━━━ SUPPLIED MATERIAL

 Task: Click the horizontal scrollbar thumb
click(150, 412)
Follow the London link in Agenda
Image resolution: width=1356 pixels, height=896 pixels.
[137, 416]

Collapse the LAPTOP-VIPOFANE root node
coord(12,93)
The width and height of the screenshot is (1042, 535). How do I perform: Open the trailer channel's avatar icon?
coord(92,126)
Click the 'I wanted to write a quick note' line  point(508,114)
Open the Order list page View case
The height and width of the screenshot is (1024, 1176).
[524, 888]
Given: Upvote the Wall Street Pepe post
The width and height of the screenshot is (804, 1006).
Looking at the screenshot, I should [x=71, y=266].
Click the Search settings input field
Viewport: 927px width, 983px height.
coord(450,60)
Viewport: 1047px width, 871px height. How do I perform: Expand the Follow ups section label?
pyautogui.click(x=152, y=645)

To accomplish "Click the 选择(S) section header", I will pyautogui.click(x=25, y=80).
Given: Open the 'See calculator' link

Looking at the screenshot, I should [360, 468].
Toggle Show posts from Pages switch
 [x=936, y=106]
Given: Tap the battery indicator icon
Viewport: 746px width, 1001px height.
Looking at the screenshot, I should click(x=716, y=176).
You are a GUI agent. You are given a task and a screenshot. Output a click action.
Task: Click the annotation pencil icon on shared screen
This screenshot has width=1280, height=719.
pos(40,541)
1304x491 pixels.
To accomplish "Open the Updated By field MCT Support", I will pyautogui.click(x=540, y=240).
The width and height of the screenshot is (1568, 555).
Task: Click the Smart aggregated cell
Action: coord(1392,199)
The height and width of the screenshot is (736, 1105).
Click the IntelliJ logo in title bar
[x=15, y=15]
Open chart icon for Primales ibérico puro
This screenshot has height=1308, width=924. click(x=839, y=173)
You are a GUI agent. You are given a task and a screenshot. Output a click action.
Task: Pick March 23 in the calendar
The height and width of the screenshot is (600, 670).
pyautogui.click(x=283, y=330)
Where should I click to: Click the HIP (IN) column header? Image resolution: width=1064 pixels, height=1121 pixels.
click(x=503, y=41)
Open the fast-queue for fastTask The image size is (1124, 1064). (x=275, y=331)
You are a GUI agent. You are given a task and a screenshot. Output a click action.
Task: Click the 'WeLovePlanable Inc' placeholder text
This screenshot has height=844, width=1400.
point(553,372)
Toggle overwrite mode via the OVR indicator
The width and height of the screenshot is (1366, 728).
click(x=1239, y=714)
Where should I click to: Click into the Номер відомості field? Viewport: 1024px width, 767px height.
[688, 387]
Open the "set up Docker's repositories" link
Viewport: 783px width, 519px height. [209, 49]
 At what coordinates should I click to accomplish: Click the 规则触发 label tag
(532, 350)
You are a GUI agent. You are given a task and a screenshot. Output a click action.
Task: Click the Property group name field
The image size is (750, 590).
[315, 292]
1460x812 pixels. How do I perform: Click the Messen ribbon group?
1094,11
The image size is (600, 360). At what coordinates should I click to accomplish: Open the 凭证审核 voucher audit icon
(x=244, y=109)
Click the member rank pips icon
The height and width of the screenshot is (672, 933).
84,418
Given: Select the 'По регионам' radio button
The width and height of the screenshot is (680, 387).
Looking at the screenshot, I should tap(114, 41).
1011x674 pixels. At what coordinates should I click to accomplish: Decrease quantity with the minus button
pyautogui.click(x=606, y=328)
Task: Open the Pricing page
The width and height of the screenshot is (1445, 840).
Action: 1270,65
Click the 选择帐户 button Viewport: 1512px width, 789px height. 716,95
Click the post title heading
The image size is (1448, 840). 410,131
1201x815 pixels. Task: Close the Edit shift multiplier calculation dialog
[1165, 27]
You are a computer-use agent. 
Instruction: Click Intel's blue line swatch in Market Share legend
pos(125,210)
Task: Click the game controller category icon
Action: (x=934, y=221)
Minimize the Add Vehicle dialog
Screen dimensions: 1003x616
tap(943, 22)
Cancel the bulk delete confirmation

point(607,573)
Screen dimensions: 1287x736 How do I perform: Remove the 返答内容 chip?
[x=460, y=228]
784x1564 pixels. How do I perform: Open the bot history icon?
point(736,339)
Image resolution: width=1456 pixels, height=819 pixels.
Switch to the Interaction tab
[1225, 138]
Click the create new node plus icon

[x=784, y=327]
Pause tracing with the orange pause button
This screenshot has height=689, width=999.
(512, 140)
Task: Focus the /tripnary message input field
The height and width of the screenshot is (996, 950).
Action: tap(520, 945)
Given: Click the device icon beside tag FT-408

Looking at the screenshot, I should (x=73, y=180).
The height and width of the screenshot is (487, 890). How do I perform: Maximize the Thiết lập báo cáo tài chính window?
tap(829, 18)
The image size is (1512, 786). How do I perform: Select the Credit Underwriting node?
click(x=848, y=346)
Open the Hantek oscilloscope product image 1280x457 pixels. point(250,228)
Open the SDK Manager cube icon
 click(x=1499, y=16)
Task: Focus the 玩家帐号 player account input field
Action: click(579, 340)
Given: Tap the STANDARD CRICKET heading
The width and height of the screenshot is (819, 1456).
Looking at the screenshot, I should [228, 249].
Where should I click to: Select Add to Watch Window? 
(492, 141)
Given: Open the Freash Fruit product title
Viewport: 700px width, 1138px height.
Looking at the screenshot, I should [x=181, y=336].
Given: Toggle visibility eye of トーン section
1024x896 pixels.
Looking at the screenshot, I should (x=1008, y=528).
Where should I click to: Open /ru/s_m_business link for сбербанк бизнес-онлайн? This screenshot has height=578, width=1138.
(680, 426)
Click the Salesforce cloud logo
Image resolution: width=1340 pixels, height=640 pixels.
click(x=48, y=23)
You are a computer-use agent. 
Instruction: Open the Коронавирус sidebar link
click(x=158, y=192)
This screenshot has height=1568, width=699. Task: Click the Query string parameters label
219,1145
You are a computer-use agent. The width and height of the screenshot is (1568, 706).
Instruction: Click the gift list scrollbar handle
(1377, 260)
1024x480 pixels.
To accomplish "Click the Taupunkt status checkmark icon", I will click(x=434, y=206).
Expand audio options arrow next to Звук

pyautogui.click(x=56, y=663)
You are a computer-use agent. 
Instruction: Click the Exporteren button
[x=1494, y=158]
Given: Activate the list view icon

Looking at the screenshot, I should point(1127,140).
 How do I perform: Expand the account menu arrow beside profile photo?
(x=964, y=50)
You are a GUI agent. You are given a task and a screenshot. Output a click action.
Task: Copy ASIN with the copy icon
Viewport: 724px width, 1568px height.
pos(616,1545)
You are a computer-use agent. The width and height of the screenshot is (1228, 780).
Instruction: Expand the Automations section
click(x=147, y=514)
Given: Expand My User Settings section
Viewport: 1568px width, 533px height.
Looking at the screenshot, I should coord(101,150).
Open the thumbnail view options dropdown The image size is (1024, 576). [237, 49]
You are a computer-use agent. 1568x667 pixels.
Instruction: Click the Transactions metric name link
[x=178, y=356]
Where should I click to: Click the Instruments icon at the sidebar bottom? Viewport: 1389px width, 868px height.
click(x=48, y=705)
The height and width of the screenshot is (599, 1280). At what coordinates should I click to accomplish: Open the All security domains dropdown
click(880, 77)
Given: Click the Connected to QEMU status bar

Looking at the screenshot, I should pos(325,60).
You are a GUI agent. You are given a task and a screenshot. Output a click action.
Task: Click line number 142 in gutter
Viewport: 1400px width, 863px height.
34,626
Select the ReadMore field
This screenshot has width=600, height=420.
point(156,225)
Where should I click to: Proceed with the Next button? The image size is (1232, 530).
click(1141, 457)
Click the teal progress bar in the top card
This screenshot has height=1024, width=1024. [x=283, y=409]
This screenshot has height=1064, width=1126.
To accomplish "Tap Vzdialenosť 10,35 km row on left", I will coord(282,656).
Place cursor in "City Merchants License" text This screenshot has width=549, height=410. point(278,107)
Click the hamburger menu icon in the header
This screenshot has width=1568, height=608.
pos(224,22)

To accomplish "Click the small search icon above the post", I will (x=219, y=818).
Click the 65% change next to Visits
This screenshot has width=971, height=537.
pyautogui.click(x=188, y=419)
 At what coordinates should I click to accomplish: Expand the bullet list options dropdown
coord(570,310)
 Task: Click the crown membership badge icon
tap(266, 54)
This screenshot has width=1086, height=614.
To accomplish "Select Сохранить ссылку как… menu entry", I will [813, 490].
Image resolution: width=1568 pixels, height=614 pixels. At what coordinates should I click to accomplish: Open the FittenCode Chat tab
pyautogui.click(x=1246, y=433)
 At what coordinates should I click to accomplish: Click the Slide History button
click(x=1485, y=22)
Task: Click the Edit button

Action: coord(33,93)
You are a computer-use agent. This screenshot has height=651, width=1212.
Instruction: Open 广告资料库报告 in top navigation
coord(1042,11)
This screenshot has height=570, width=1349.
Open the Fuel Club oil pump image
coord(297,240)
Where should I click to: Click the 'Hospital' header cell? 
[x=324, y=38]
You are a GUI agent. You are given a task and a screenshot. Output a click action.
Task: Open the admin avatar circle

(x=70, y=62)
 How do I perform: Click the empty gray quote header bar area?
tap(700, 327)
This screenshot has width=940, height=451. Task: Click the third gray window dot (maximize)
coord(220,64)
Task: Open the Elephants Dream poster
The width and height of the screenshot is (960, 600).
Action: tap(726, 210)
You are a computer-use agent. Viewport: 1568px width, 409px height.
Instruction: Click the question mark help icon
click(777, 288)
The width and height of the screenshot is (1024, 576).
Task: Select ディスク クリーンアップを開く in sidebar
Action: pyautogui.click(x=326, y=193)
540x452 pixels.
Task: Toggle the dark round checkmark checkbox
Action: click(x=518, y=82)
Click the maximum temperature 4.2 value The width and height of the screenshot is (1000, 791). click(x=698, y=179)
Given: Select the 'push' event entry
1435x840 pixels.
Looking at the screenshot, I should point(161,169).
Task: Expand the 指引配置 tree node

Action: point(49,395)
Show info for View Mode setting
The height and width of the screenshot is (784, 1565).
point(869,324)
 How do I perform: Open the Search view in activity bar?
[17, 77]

━━━━━━

_WHAT IS BEING ASKED_:
Return each line above where the word "product" shows up.

_EXPECTED OUTPUT_:
Open the Hantek oscilloscope product image 1280x457 pixels. point(250,228)
Given: Open the Freash Fruit product title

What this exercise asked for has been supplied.